**What the task asks**
Reproduce, unchanged, the lines between the one holding "You are a computer-use" and the last line of the records, including both ends, but no pictures.

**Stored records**
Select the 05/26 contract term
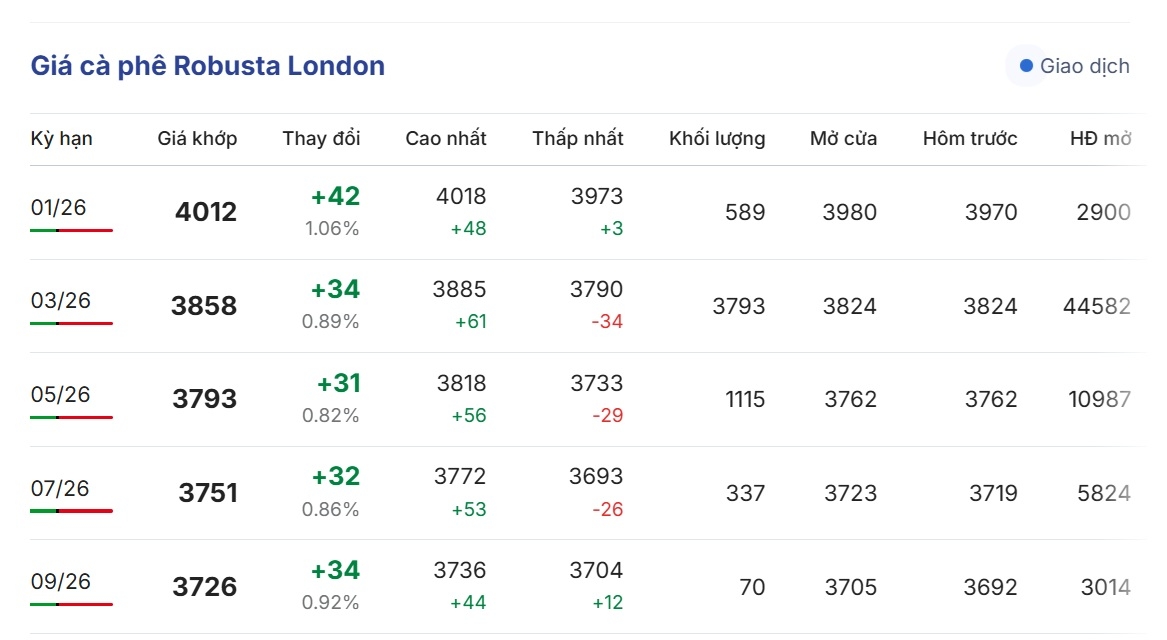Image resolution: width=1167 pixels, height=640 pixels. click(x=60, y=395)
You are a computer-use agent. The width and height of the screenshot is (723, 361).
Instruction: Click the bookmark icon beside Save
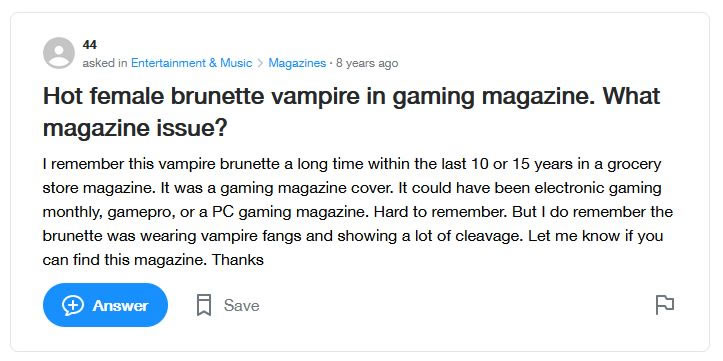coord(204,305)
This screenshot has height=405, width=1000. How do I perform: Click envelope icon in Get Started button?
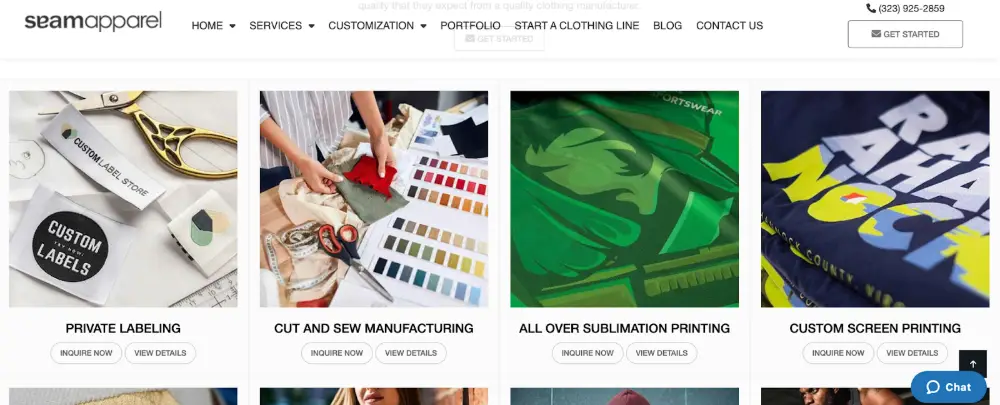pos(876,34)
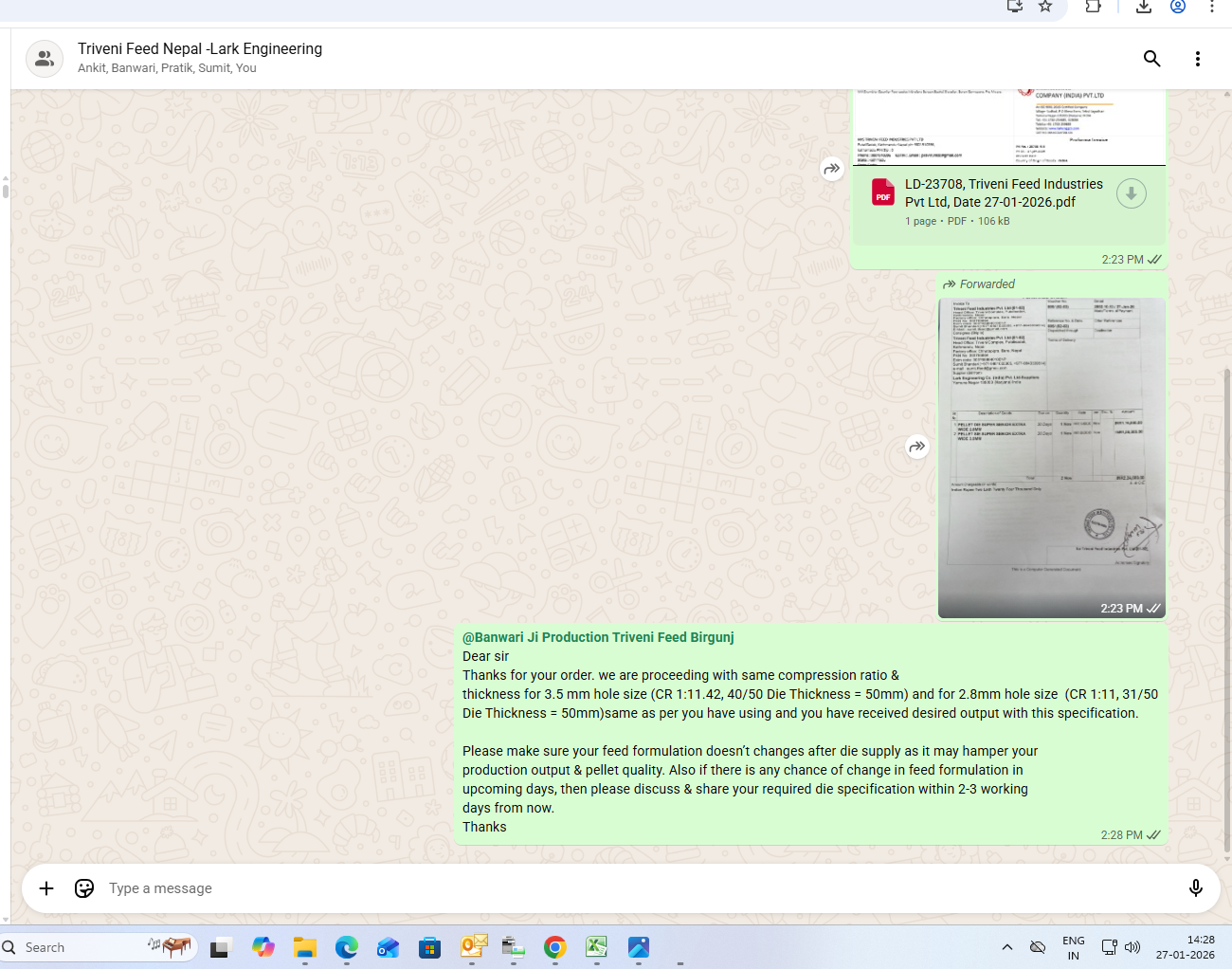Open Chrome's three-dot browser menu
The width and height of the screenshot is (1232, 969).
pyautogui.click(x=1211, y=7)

**Solution to the exercise**
You are a computer-use agent. The width and height of the screenshot is (723, 361).
Instruction: Click the bookmark icon beside Save
coord(204,305)
This screenshot has height=405, width=1000. How do I perform: Click envelope icon in Get Started button?
pos(876,34)
Open Chrome's three-dot browser menu
The width and height of the screenshot is (1232, 969).
pyautogui.click(x=1211, y=7)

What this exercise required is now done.